Saturday night’s blitzkrieg equalled that of the 1970 grand final when Carlton came from 44 points down to beat Collingwood.

That was 30 years even before the now 63-year-old Fagan was born.

There have been two other finals win from 40-plus down - Essendon from 42 points down against Adelaide in the 1993 preliminary final and Western Bulldogs from 41 points down against Fremantle in the 2022 elimination final.

Fagan, 83 days beyond his 63rd birthday when he marked the best win of his 187-game career and the best win in Brisbane history (grand finals aside), is now the second-oldest coach in history to coach a winning final.

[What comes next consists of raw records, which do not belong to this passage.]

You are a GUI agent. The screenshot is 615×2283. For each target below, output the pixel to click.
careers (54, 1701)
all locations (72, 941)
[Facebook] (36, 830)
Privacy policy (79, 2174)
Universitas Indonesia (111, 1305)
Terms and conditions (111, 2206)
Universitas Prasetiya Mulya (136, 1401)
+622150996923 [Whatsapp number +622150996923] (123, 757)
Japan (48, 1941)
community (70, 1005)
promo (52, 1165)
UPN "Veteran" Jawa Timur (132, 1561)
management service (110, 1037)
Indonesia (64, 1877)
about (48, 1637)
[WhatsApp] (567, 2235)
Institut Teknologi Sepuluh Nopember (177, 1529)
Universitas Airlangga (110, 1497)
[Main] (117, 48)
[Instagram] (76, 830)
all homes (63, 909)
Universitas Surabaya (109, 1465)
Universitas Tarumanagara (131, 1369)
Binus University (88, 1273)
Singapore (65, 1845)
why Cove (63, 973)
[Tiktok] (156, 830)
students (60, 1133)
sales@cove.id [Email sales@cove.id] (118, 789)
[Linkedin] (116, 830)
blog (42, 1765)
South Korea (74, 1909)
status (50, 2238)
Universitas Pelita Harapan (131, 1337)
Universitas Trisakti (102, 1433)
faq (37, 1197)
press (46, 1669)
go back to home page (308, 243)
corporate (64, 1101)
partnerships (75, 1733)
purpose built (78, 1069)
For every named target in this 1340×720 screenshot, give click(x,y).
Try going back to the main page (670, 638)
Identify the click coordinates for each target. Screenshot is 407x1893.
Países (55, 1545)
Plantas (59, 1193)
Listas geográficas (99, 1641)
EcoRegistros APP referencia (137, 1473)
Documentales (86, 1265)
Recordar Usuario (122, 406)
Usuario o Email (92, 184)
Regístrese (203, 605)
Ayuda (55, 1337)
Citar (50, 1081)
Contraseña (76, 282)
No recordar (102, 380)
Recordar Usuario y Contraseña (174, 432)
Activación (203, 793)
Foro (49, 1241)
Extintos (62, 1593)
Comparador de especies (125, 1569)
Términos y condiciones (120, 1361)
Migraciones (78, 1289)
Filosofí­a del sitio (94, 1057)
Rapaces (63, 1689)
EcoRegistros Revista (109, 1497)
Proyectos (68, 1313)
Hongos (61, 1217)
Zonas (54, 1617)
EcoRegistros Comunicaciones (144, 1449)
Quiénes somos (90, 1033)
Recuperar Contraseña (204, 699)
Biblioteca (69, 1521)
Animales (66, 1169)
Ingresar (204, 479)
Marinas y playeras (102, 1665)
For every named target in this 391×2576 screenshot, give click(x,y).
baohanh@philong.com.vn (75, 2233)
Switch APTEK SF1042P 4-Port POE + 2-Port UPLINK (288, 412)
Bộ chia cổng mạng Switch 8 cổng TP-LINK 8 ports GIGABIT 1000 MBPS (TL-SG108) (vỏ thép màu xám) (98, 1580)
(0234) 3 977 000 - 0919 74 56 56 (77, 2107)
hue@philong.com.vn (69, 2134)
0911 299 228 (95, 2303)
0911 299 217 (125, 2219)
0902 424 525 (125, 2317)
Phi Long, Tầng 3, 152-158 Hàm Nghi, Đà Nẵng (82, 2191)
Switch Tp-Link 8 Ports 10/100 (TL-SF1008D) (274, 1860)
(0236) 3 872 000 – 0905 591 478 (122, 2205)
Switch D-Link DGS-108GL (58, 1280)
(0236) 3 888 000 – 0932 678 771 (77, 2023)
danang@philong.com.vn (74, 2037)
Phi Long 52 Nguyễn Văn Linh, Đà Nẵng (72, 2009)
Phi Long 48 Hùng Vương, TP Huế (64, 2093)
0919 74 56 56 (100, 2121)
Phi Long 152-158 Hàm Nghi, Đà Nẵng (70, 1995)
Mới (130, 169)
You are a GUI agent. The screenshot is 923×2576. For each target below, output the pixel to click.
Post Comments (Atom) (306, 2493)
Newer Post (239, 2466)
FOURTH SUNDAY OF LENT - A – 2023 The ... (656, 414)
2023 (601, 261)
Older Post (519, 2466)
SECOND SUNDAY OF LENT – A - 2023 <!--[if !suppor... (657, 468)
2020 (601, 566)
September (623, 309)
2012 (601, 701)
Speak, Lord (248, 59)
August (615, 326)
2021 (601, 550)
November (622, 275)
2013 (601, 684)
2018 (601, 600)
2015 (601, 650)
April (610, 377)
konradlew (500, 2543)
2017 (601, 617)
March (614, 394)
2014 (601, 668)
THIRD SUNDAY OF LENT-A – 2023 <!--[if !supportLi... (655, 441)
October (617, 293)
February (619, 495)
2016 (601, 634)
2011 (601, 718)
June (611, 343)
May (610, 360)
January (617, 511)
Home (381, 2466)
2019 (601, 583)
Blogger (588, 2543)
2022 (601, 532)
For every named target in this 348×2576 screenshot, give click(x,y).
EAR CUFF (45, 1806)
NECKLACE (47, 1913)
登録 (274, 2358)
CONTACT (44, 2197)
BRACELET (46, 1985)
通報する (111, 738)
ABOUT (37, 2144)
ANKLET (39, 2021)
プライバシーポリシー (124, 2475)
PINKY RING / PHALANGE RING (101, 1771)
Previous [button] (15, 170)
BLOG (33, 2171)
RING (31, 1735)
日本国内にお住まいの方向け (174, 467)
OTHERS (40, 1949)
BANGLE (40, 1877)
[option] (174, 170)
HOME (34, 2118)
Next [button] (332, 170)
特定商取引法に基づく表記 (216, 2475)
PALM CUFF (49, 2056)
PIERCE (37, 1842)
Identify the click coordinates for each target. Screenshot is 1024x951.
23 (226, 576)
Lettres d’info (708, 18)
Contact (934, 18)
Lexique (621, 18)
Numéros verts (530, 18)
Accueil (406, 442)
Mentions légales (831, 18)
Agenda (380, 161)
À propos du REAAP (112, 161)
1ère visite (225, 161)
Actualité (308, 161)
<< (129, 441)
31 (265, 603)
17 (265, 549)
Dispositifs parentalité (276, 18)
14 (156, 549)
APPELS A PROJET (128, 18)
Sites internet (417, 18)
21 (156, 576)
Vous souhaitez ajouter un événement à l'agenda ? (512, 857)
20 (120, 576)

Only Collingwood legend Jock McHale is ahead of him. He was 65 years 247 days old when the Pies won the 1948 semi-final against Footscray.

And if Brisbane can beat Geelong at the MCG next Saturday twilight (5.15pm) Fagan will become the oldest coach in AFL history to win a preliminary final.

Amid the hysterical scenes at the Sydney Showgrounds on Saturday night, Charlie Cameron posted a significant twin milestone – he kicked his 400th AFL goal and moved into the top 100 AFL goal-kickers all-time. He displaced from the 100 the man who holds the AFL record for most goals in a game at 18 – Melbourne’s Fred Fanning.

Cameron’s two goals took his finals goals tally with Brisbane to 33 – past Jonathan Brown’s 32 and behind only Jason Akermanis (34) and Alastair Lynch (65) – while Daniher four goals made him the sixth Brisbane player to kick 20 finals goals behind Lynch, Akermanis, Cameron, Brown and Daniel Bradshaw (25).

Jarrod Berry had a finals-best 27 possessions to top 500 possessions in a season for the first time, and Callum AhChee had a finals-best 17 possessions to go with one goal and a critical defensive effort on Giants dangerman Lachie Whitfield.

McCluggage, with 24 possessions, had his 11th 20-possession final in his 14th final to become the sixth Brisbane player to 300 finals possessions, and Noah Answerth had a career-best and game-high 11 tackles.

And Dayne Zorko, after two goals in his first 12 finals as a midfielder, kicked two more in his second final as a defender. They went with 25 possessions after a shaky defensive first half and a 50m free kick reversal which coach Fagan admitted “he was pretty disappointed about” and had the coach saying “I’m not sure what a defender was doing down in the goalsquare .. but I don’t care.”